The next simulation and experiment are on the design of a 33-element sparse array antenna. The resulting performance will be compared with the performance of a conventional 59-element uniform spacing array that has the same aperture dimensions. The simulation result of the performances is shown in Figure 6. The overall parameters performance of the proposed method is shown better radiation performances compared to sparse array design by using combinatorial CDS in the previous work [13, 14, 24]. The overall simulation results of several sparse array antenna design configurations using the proposed method are shown in Table 3.

To validate the proposed method and result, we used 9-element proposed sparse array fabricated microstrip antenna and measured the performances as shown in Figure 7. The measured SLL is higher than the simulated. It is the impact of the nonideal environment in the measurement. However, it is certain that the measurement of the performance of the radiation pattern of the sparse array by using the proposed method can significantly improve the performance of the array compared to the CDS sparse array method.
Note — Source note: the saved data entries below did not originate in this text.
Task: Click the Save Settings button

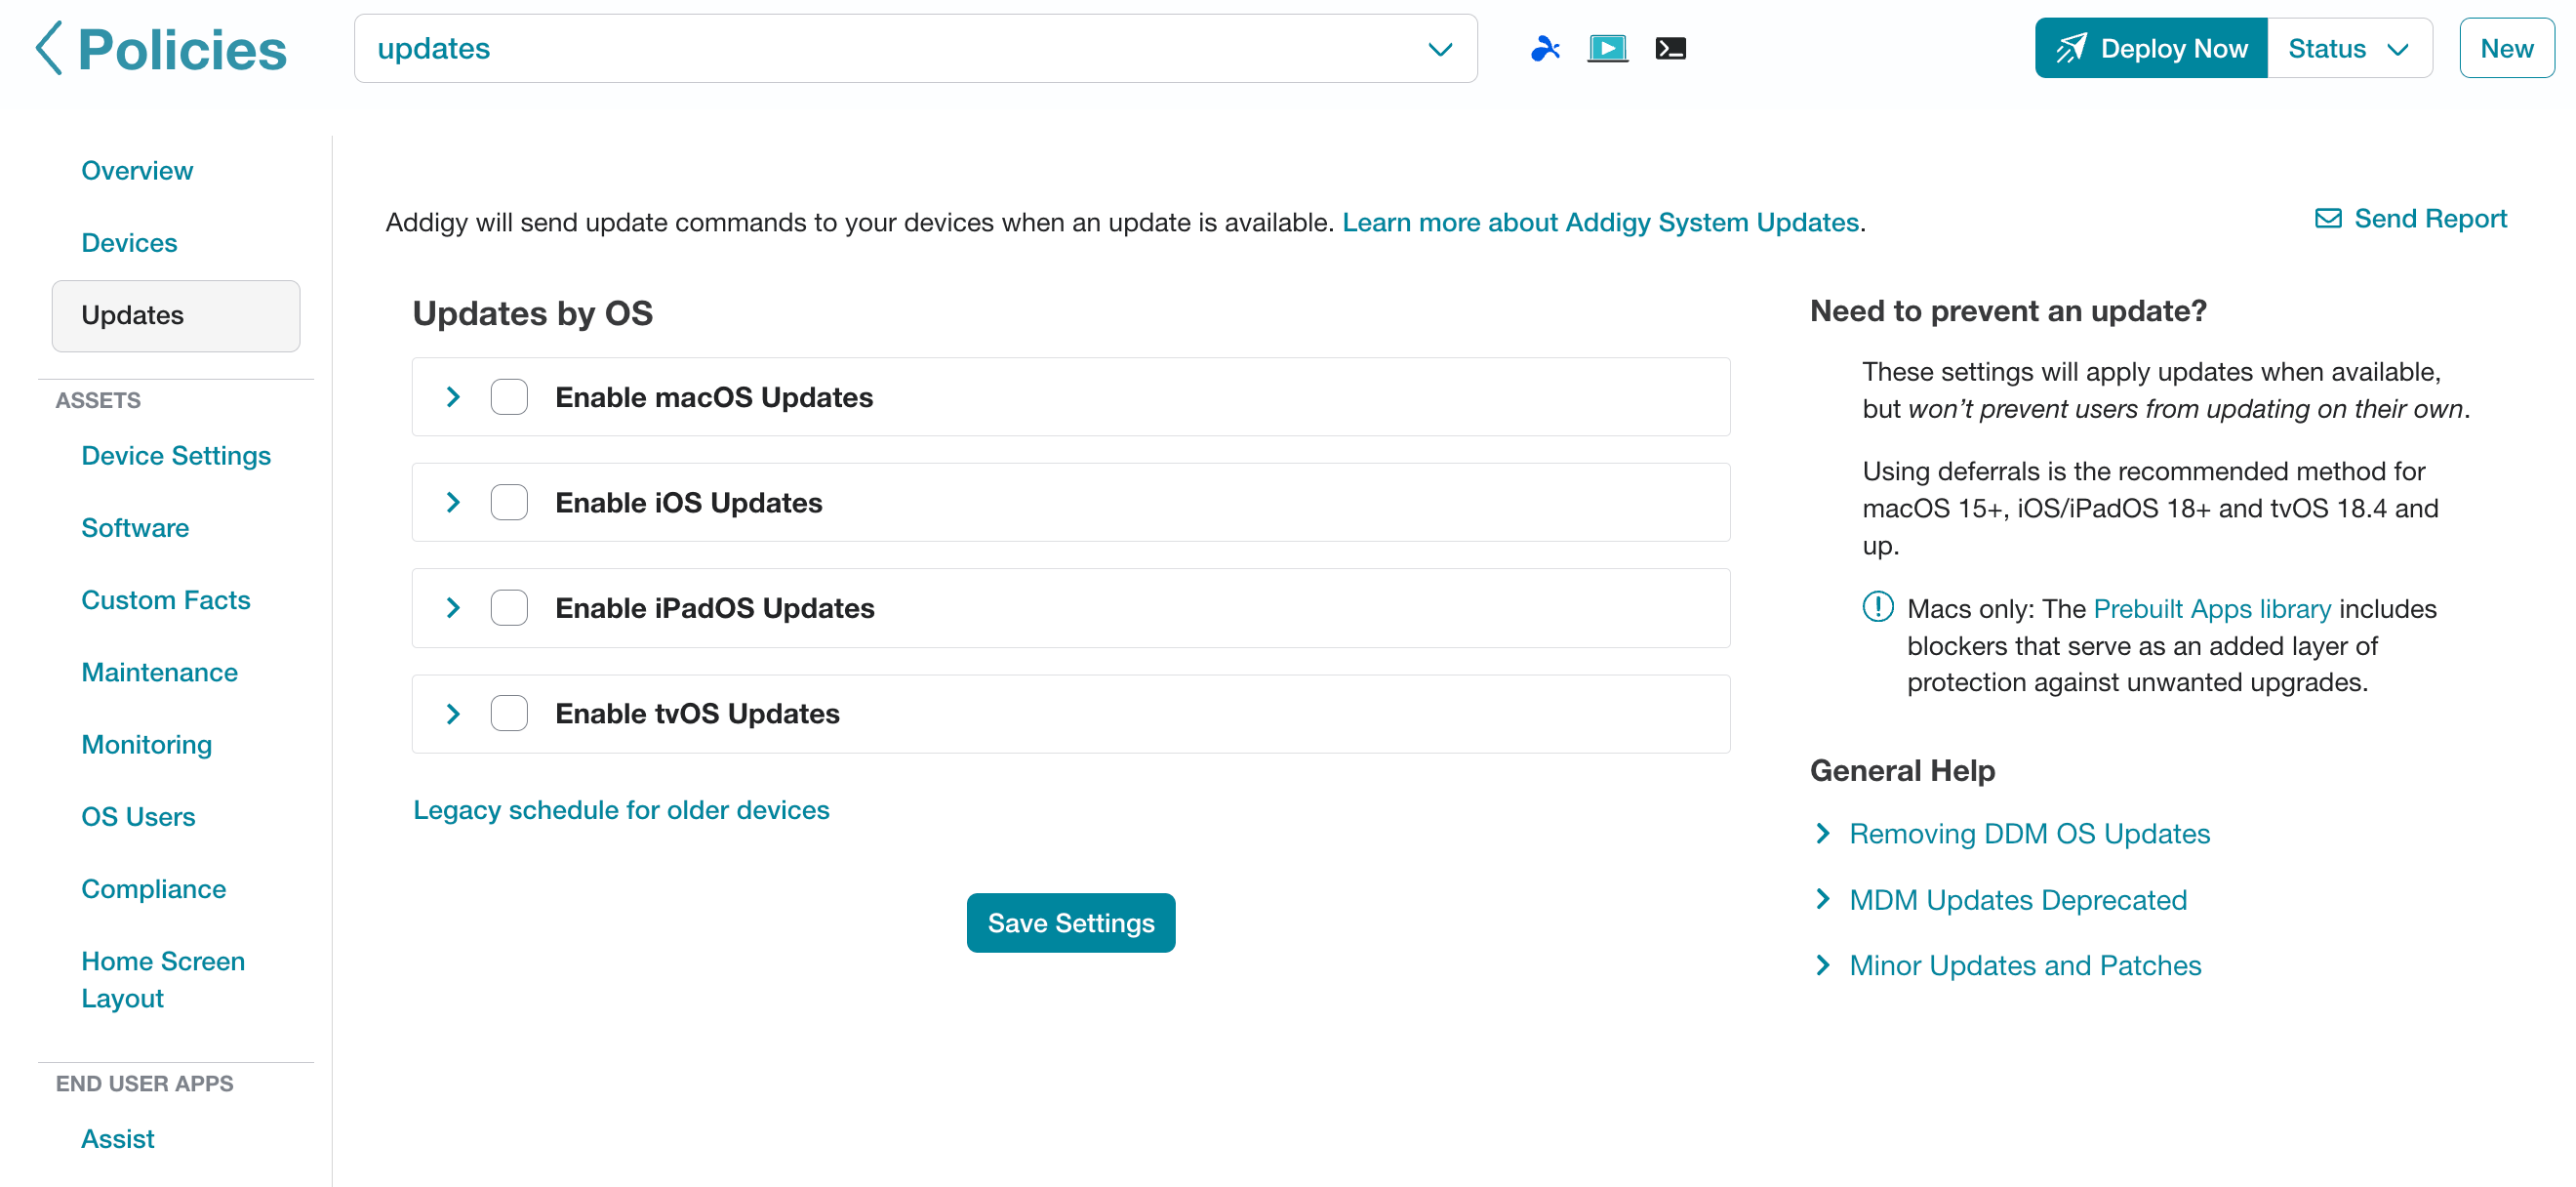Action: [x=1070, y=923]
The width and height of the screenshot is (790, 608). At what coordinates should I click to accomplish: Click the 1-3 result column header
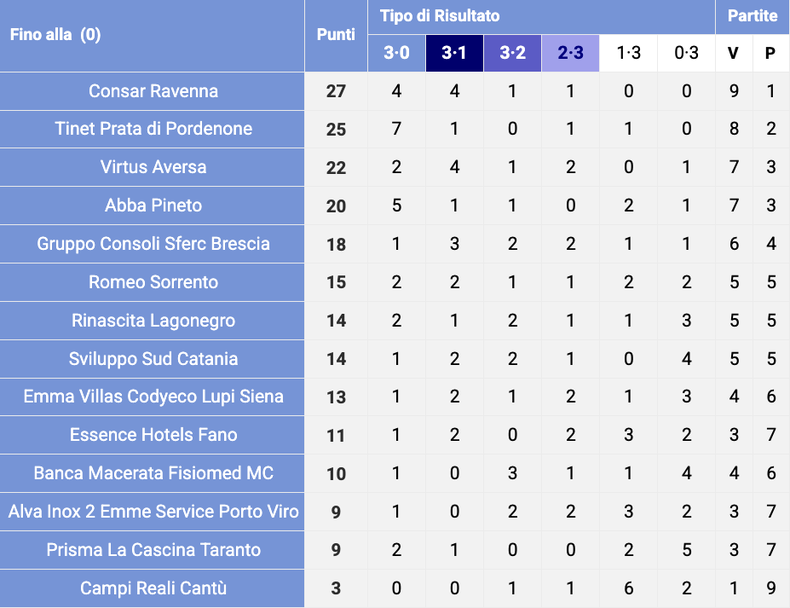[628, 53]
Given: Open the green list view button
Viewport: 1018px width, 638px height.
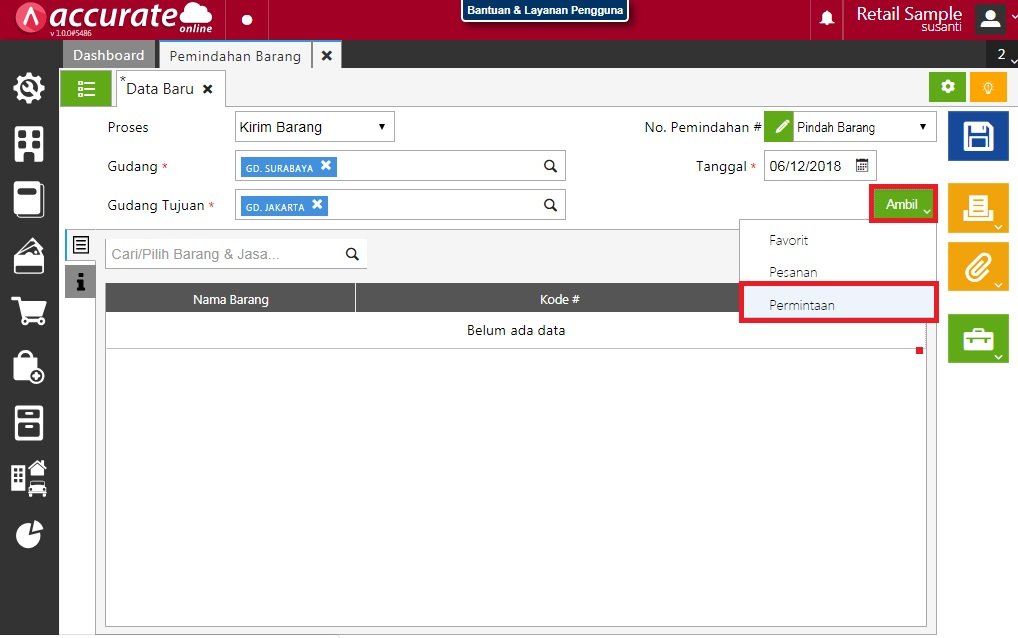Looking at the screenshot, I should click(x=86, y=88).
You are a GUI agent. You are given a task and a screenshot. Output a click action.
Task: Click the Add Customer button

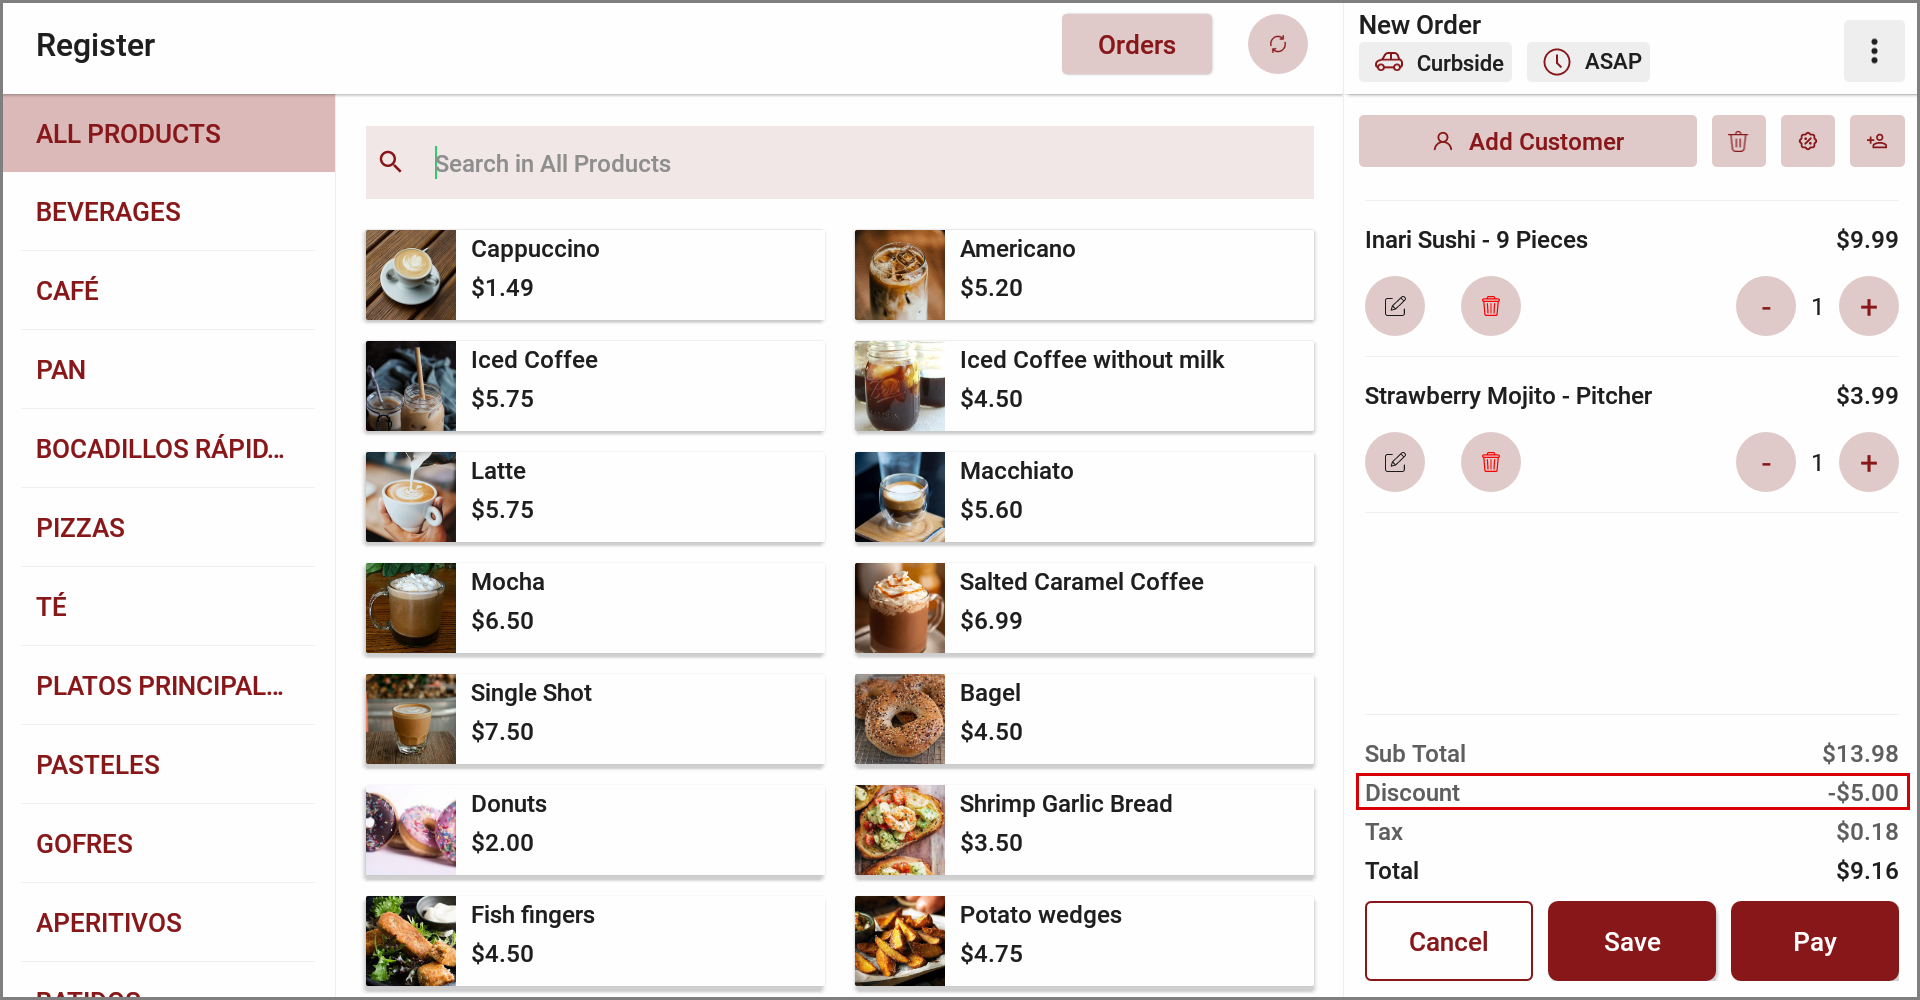tap(1527, 141)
The results of these experiments show that the application of the proposed sparse array method is more significant in maintaining the degradation of array performance for a small number of elements. For many array elements (massive array), it is relatively lower in maintaining array performance degradation. As indicated by all sample performance results, we found that the sparse array design based on the proposed spacing coefficient () for each element spacing is a suitable and simple procedure for constructing a sparse array configuration with high radiation performances.

4. Conclusions

The proposed method to design the sparse array antenna by applying the spacing coefficient algorithm was described. The proposed new design method for the sparse array can maintain array performance degradation by reducing the number of antenna elements significantly at the same aperture dimension, especially for SLL and beamwidth. These results also show better performance than the CDS sparse array design method in our previous work. The proposed design method is a new technique in the deterministic design method without an optimization process and increases the efficiency of computation time.

Data Availability

Data sharing is not applicable to this article as no new data were created or analyzed in this study.

Conflicts of Interest

The authors declare that they have no conflicts of interest.